You're hired! 40 Tihar inmates get job offers
The Indira Gandhi National Open University's degree programme for inmates helped 40 prisoners get jobs.
New Delhi: Siddharth Jaitley, 29, was convicted of kidnapping and murder three years ago and sent to the Tihar Jail here. But instead of that being the end of the road for him, his prison stint actually turned out to be a blessing in disguise as he enrolled in the Indira Gandhi National Open University's degree programme for inmates and is today among the 40 prisoners offered jobs by various companies.
"When I landed in jail, I was in trauma and depression and everything was ruined for me. But now, there is a ray of hope that when I get out, I can earn my livelihood easily," said Jailtey, who will be working as a marketing executive with Agrawal Packers and Movers after his term ends in six months.
Jaitley received his appointment letter Thursday.
IGNOU's 'Free Education for Prisoners' initiative was launched in 2010, offering various certificate, diploma, undergraduate and post-graduate programmes.
Jailtey, for example, enrolled in the master's programme in public administration at the university's study centre in the jail.
The same is the case with several other inmates who got a new lease of life through IGNOU's first-ever Tihar placement drive, which was held two months ago.

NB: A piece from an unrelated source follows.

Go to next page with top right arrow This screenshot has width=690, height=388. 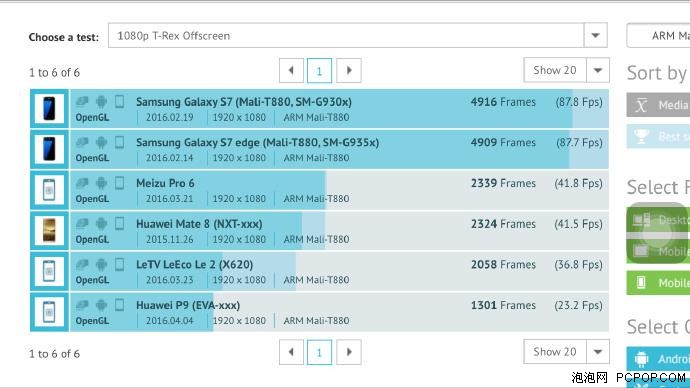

Seven companies, including Vedanta Enterprises, Good Housekeeping and ASP Sealing Products, interviewed 46 learners.
Of them, 40 were given appointment letters for jobs ranging from accountants to computer operators, store managers, marketing and pharmaceutical sales representatives, a jail official said.
"Forty-six inmates were chosen by prison authorities for the placement drive as they fulfilled three criteria - impeccable conduct inside the jail, who were to be released within a year and who were keen to rehabilitate themselves and lead a new life," said Neeraj Kumar, Director General (Prisons), Tihar Jail.

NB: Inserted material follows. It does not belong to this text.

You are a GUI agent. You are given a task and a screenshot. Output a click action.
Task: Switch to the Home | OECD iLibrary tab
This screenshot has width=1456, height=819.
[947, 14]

Most of the inmates have completed their education and gained multiple graduation degrees in jail.
"I was motivated inside the jail by officials, NGOs and IGNOU. I studied day and night. Now, I am about to complete my bachelor's degree in tourism studies from IGNOU and also planning to pursue LL.B," says 26-year-old Dilip, who was booked under the Narcotics Act in 2005.
The idea for such a placement session, Kumar said, stemmed from the need to help inmates in their rehabilitation after they were released.
"For the first time, we are vouching to the corporate houses about the integrity and good conduct of these people. Many of the inmates received multiple offers. We have left the decision on selecting an offer on the candidates," Kumar said.
According to Neeta Kapai, deputy director, Campus Placement Cell: "This move has been a significant milestone in encouraging and rehabilitating prisoners in order to improve their quality of life post release."
Study material and library facilities are provided to all inmates by IGNOU under the supervision of an IGNOU coordinator and support staff. Efforts are being made to provide study material in vernacular languages, said an official.
Sandeep Bhatnagar, another inmate who was offered a job by one of the companies, said: "This is not just an appointment letter. It is an assurance of a rehabilitated life in a society, which would have otherwise shunned me.
"I can now hope for a speedy acquittal by sending this letter to the court to convince them to acquit me soon. I can assure my wife and children of a decent life in Delhi," he added.